如非手术治疗无效,或病人症状严重,存在感觉减退,肌肉萎缩瘫痪等神经损伤的表现,应尽早手术,以解除臂丛神经及锁骨下动、静脉的压迫。本病的手术方式及手术人路较多,目前临床上常采用的手术方式有锁骨上斜角肌切除和经腋第1肋骨切除。
通过此手术可达到以下目的:①切除颈部压迫臂丛神经及锁骨下血管的各种肌肉组织,如前斜角肌、中斜角肌及肩胛舌骨肌等;②切除产生压迫的骨性组织,如第1肋骨、颈肋等;③切除产生血管神经压迫的各种肌纤维束带、韧带,同时还可进行肩胛上臂丛神经的松解。
(一)保守治疗 适用于症状轻和初发病人
方法有:
1.左或右锁骨上窝压痛区注射1%普鲁卡因5ml加氢化可的松1ml注入局部肌肉内,每周1次,3~5次为一疗程。局部肌肉有劳损史者效果明显。
2.口服地塞米松、强的松和消炎痛等药物。
3.理疗:锁骨上窝采用透热疗法或碘离子透入。
4.肩带肌肉锻炼的体疗和颈部牵引等。
(二)手术治疗 适用于经过1~3个月非手术治疗后症状无改善甚至加重,尺神经传导速度经过胸廓出口低于60m/s者;血管造影显示锁骨下动脉和静脉明显狭窄受阻者;局部剧痛或静脉受压症状显著者。手术原则是解除对血管神经束的骨性剪刀样压迫,必须截除第1肋骨全长和解除有关压迫因素,使臂丛和锁骨下动脉下移而又不产生畸形并发症。
手术途径有两种:
(一)腋下途径 全麻或高位硬膜外麻醉,斜卧位,患肢抬高45°,抬举上肢后在腋毛下缘第3肋骨水平作长6~7cm横行切口。在胸大肌和背阔肌间解剖至胸廓,在筋膜下向上分离至腋窝顶部。在第1肋骨上缘见到神经血管束。抬举上肢使血管神经束离开第1肋骨,切断前斜角肌,切除第1肋骨和骨膜,前端至肋软骨,后端至横突,术毕检查骨残端有无压迫臂丛。此手术创伤较小,出血较少,但显露差,易造成第1肋骨切除不彻底。病人取斜侧卧位,上肢上举,切口至第三肋上面至腋毛下缘。

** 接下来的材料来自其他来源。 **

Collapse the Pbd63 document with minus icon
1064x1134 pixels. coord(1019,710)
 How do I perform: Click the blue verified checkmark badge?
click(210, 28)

(二)肩胛旁途径 全麻下侧卧位,患肢向上90°。切口起自高位肩胛骨旁区,沿肩胛骨内方向下绕向腋部。切断背阔肌,菱形肌和前锯肌。将肩胛骨向上向外撑开,切断中斜角肌纤维,显露第1肋骨。切除第2肋骨后段,增加对第1肋骨显露而对第2肋间神经起减压作用。对颈椎侧凸或圆椎胸也起到扩大胸顶空隙作用。切断第1斜角肌和第1 肋骨全长,而对骨性异常如颈肋、椎体横突过长及异常纤维束带等均应切除,此手术切口较大,术毕时需仔细止血防止血肿后机化粘连。
用手术治疗,此切口能满意截除第1肋骨和解除有关压迫因素,适用于再次手术病人。缺点是创伤较大,出血较多。手术并发症有损伤胸膜引起气胸,术中牵拉臂丛引起手臂麻木无力或术后血肿的感染。术后约有90%以上的病例症状消失。要权衡才实施。